見ると、他にも煙幕弾を使ったのか、周囲には煙が立ち込め、元からの黒煙と白煙が混ざり、視界は相当に悪くなっていた。
「くそっ…!逃がしちまった…!すまねぇ、皆」
ハワードは悔しそうに拳を握りしめた。しかし、ダミアンを倒すことは叶わなかったものの、グルートドラッヘを破壊したことで、街の危機は去った。炎を吐き、街を蹂躙していた怪物は、今やただの肉塊となり、その巨体から黒い煙を立ち上らせていた。街の人々は恐怖から解放された。煙幕の間から途切れ途切れに見えるその光景を見て、ハワードは安堵の息を漏らす。同時に、心の中で誓った。必ずダミアンを見つけ出し、今度こそこの手で決着をつける、と。
「ハワードさん、ご無事ですか!?」
ホイザーが通信機でハワードの安否を確かめる。

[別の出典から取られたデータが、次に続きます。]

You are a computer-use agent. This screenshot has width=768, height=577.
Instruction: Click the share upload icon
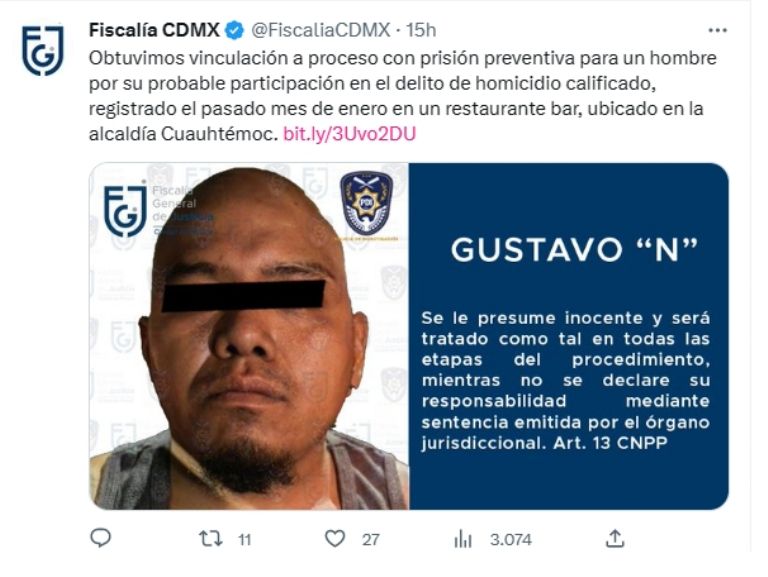(615, 538)
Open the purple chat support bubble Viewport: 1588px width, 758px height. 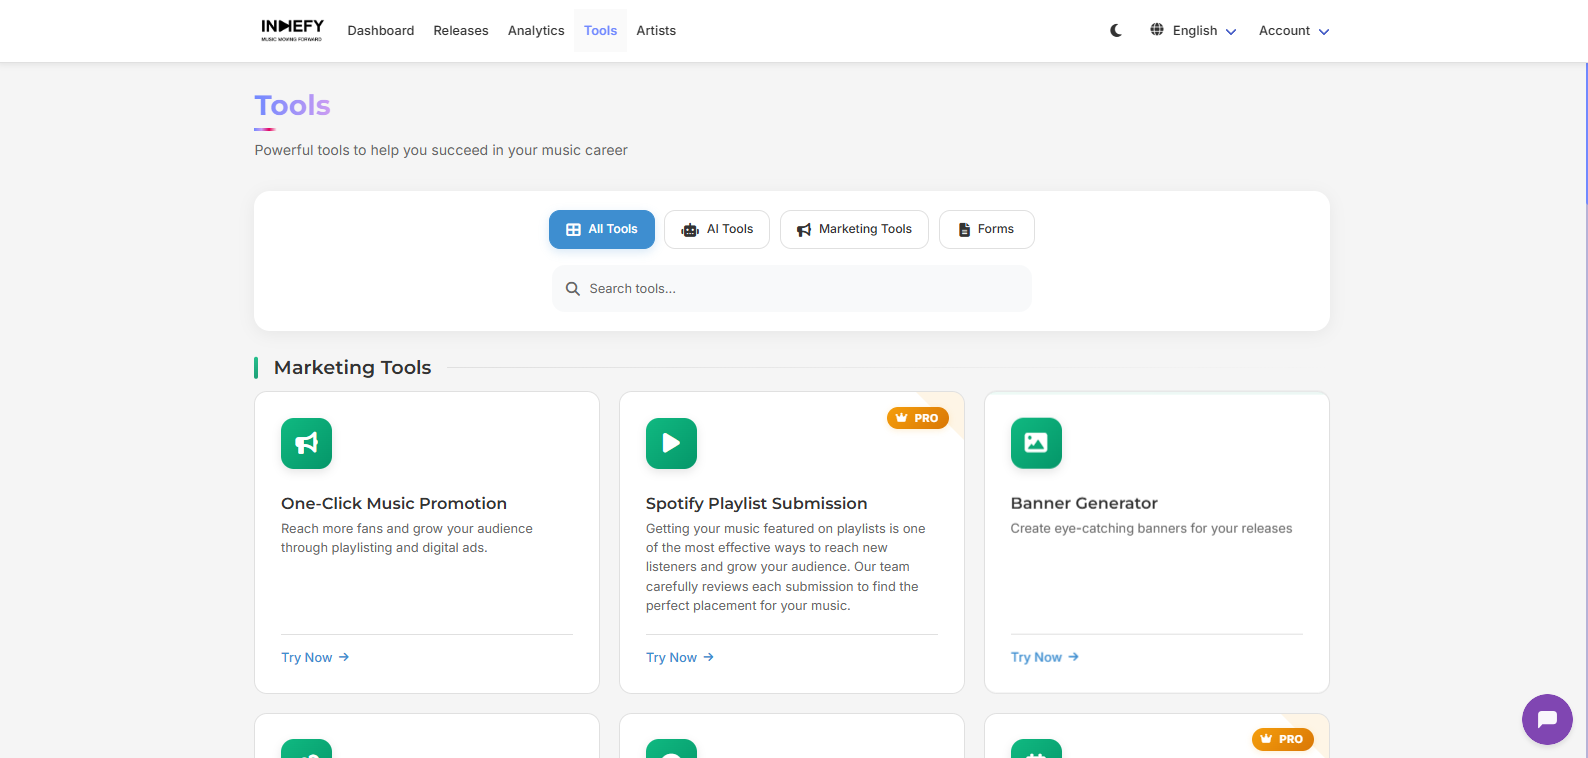(x=1547, y=719)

向こうも煙幕でこちらを直接見ることができないようだ。
「ああ、なんとか…」
ハワードはそう言って、コックピットの中で静かに目を閉じた。左手の操縦桿を握る力が、無意識のうちに強まる。ダミアンの嘲笑が、耳の奥でこだましていた。
グルートドラッヘは倒せた。街の危機も去った。だが、肝心な獲物は取り逃がした。
勝利の喜びは、じわりと広がる悔しさによってかき消されていく。自分は結局、ダミアンの掌の上で踊らされただけだった。あの男は、最初から自分たちをこの場所に誘い込み、時間を稼いで食料を奪い、そして悠々と去っていった。その事実に、ハワードの胸中には苦いものが広がった。
「次こそは…絶対に、逃がさねぇ…」
唇から漏れたその言葉は、誰に聞かせるわけでもなく、彼自身の心に深く刻まれた。